◆ PASSAGE TO READ:

----------

Understanding Bayesian Linear Regression - Part 1: Polynomial Curve Fitting

Although many are already familiar with linear regression from their studies and it may seem a bit basic at first glance, it is a foundational concept for more advanced topics in machine learning. In this series, we will briefly describe linear regression formally and later go deeper into the subject from a Bayesian perspective.

Note: This post is based on the book “Pattern Recognition and Machine Learning” by Christopher M. Bishop ¹ and slides from the lecture “Advanced Machine Learning” by Prof. Dr. Bastian Leibe ². Both these source are great to dive deeper into the topic. All equations are taken from these sources, much of the explanations are also based on them and the visualizations are inspired by them, but implemented by me.

----------

◆ ACTIONS TO TAKE:
[a] Using the post on Bayesian linear regression, answer the following:
(i) Which book is the post based on, and who wrote it?
(ii) Which lecture supplied the slides, and who gave it?
(iii) From what perspective will the series later explore linear regression more deeply?
[b] The note in the post on Bayesian linear regression names the parts of the post that draw on its two sources. List each of these parts and how it relates to the sources.
[c] Write the next part of the post on Bayesian linear regression, starting after its note on sources.

----------

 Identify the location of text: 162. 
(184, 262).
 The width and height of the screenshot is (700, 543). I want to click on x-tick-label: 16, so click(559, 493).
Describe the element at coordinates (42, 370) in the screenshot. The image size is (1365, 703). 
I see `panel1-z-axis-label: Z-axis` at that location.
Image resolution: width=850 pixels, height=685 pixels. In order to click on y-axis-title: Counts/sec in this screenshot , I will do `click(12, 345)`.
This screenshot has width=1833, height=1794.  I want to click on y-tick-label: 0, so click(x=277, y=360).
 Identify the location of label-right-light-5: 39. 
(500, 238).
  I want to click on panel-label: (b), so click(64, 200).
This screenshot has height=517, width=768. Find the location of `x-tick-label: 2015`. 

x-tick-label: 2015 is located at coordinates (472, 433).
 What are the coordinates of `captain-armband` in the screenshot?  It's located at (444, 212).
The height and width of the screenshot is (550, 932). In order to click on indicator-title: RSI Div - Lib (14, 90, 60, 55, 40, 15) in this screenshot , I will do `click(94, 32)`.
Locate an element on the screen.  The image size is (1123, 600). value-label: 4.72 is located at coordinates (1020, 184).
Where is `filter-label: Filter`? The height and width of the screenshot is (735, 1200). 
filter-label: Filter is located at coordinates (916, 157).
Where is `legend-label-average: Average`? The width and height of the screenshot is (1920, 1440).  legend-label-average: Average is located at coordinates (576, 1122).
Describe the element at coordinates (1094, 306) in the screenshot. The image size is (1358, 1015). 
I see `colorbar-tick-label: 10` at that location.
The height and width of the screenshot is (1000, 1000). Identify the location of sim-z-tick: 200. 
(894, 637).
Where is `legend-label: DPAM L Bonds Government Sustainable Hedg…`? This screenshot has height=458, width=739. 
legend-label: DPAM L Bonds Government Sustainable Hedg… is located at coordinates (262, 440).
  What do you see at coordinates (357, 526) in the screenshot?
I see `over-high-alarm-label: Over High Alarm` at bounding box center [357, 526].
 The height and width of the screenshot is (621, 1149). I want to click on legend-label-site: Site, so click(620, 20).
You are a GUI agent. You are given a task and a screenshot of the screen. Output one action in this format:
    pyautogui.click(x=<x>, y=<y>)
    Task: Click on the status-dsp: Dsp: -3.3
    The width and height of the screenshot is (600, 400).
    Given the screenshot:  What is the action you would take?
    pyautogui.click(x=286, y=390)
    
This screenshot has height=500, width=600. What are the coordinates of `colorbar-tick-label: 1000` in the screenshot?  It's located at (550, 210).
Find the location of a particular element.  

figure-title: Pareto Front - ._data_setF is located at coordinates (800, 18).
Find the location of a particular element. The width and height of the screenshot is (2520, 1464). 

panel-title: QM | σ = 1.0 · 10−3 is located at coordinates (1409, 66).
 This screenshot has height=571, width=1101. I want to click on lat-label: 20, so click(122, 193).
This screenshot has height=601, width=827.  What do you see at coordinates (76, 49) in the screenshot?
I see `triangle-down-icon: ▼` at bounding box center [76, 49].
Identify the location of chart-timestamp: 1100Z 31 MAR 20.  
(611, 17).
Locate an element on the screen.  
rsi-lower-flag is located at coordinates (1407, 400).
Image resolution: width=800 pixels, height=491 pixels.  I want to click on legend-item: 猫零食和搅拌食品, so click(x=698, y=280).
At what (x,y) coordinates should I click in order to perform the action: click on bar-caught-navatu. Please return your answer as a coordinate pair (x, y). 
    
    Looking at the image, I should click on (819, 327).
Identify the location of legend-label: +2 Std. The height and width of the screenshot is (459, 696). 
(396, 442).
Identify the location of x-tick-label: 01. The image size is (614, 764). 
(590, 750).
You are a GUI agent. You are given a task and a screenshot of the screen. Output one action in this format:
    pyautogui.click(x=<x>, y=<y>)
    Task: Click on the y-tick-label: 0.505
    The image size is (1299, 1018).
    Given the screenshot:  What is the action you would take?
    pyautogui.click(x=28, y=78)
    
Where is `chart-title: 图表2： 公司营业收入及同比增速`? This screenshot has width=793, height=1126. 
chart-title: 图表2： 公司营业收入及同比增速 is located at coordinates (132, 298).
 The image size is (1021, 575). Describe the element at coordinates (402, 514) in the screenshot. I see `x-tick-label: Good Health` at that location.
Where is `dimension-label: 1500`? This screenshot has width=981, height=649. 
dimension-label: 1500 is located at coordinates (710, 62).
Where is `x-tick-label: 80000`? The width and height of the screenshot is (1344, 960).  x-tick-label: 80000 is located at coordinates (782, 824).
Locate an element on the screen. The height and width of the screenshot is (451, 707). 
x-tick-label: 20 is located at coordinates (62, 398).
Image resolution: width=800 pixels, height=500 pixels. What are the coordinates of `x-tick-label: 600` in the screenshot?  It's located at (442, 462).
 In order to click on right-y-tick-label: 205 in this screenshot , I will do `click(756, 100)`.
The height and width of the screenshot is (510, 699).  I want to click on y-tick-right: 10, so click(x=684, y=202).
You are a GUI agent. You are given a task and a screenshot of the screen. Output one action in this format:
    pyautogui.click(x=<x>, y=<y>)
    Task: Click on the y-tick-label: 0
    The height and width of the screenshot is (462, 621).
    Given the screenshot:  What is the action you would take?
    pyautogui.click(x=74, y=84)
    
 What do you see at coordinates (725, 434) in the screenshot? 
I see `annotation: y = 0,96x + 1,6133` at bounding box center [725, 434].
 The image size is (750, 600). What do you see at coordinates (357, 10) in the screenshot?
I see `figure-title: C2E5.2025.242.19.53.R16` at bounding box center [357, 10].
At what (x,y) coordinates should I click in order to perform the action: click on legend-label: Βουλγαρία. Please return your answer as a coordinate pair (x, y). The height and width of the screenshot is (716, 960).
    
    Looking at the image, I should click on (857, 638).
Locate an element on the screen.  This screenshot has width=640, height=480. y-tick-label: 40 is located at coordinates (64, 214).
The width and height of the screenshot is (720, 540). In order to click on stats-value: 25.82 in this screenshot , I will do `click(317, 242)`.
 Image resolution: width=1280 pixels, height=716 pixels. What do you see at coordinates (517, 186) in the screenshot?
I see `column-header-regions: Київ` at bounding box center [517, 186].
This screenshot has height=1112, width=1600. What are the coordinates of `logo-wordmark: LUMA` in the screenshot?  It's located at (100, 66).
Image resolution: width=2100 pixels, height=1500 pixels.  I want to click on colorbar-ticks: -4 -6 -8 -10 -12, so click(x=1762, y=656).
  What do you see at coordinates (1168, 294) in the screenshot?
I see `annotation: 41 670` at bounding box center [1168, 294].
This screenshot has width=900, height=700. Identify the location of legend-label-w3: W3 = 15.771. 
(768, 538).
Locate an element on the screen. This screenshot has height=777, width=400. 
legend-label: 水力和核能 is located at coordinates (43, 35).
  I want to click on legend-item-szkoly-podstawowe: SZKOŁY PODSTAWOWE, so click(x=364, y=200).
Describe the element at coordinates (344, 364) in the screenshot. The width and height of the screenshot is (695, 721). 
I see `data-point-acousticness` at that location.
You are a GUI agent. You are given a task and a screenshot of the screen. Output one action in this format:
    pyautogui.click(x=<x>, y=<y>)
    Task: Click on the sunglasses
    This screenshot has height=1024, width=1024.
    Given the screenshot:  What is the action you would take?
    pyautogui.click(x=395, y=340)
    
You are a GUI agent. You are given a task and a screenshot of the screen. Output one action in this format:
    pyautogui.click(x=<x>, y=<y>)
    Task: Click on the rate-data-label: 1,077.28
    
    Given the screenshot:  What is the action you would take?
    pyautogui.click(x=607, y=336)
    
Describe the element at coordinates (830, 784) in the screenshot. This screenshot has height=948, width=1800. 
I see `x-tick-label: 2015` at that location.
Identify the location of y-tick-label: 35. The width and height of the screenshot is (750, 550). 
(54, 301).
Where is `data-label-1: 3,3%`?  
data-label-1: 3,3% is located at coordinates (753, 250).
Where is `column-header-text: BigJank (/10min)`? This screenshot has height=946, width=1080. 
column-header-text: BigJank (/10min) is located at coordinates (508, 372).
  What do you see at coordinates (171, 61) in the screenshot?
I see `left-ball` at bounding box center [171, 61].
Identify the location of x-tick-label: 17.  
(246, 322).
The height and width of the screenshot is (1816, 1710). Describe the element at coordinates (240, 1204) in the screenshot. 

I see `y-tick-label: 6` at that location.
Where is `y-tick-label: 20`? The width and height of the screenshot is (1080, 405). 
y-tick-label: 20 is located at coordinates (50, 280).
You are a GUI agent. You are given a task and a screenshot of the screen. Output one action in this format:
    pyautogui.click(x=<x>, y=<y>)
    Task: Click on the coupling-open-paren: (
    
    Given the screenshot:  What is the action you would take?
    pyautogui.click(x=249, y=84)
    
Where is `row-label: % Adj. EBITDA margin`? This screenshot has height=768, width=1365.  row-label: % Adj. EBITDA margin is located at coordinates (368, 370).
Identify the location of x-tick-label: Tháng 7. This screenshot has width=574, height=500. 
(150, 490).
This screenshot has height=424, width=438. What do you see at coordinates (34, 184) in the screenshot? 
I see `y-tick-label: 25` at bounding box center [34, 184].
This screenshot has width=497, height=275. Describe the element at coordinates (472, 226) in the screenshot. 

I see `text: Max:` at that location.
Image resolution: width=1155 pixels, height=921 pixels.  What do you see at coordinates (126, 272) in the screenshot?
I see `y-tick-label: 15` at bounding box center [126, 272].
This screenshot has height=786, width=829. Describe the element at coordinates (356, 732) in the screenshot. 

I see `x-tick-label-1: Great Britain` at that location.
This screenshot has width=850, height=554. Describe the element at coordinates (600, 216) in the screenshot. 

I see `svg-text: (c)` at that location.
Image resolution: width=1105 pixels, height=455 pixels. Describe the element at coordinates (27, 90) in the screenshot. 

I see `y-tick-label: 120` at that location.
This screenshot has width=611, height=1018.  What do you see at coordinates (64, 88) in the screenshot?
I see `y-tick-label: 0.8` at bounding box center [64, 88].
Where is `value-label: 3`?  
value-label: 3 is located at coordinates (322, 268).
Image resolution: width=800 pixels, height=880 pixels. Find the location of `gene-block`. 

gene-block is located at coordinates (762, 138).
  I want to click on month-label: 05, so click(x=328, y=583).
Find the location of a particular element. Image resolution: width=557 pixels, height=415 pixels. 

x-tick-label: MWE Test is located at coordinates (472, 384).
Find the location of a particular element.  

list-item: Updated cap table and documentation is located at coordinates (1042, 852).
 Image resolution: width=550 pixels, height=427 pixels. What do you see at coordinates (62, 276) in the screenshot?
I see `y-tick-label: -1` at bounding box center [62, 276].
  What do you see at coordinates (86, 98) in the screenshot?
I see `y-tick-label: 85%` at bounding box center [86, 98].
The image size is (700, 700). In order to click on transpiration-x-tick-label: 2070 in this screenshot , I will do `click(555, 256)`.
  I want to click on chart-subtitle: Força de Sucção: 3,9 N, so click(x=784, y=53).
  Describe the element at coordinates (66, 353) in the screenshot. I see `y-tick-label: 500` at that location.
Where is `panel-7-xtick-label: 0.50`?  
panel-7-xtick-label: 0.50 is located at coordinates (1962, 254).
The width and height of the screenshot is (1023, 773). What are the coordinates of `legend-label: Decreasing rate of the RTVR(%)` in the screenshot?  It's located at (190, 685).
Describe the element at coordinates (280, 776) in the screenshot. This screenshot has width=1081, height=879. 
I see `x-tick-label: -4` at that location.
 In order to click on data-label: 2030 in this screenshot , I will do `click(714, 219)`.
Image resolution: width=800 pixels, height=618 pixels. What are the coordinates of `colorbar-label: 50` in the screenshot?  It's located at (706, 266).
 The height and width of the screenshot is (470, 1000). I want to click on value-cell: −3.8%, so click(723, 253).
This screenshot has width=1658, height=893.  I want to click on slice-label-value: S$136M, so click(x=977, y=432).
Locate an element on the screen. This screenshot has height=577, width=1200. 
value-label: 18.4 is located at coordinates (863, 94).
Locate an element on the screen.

----------

◆ WRITTEN ANSWERS:
[a]
(i) "Pattern Recognition and Machine Learning" by Christopher M. Bishop
(ii) "Advanced Machine Learning" by Prof. Dr. Bastian Leibe
(iii) A Bayesian perspective

[b]
- Equations: all are taken from the sources.
- Explanations: much of them are based on the sources.
- Visualizations: inspired by the sources, but implemented by the writer.

[c]
To follow along, you should have a basic understanding of linear algebra, calculus, and probability theory (for the later parts). If you are not familiar with these topics, I recommend you to read up on them first.

introduction

Given a training set $\bold{X} = \{x_1, …, x_N\}$ and target values $\bold{T} = \{t_1, …, t_N\}$, we want to learn a continuous function $y(x)$ to predict the function value for a new input $x$. To achieve this, we have to do following:

1. Choose the Model Form: Select the form of the function $y(x,\bold{w})$ where $\bold{w}$ are the parameters. This defines how the inputs $x$ are mapped to the predicted outputs.

2. Define the Error Function: Specify an error function $E(\bold{w})$ that measures the difference between the predicted values and the actual target values. This function will guide the optimization process.

3. Optimize the Parameters: Adjust the parameters $\bold{w}$ to minimize the error function $E(\bold{w})$. The goal is to find the parameter values that result in the best fit of the model to the data.

4. Analyze the Solution: Evaluate the properties of the obtained solution, including its performance and potential limitations. This analysis helps in understanding the model’s behavior and its applicability to different scenarios.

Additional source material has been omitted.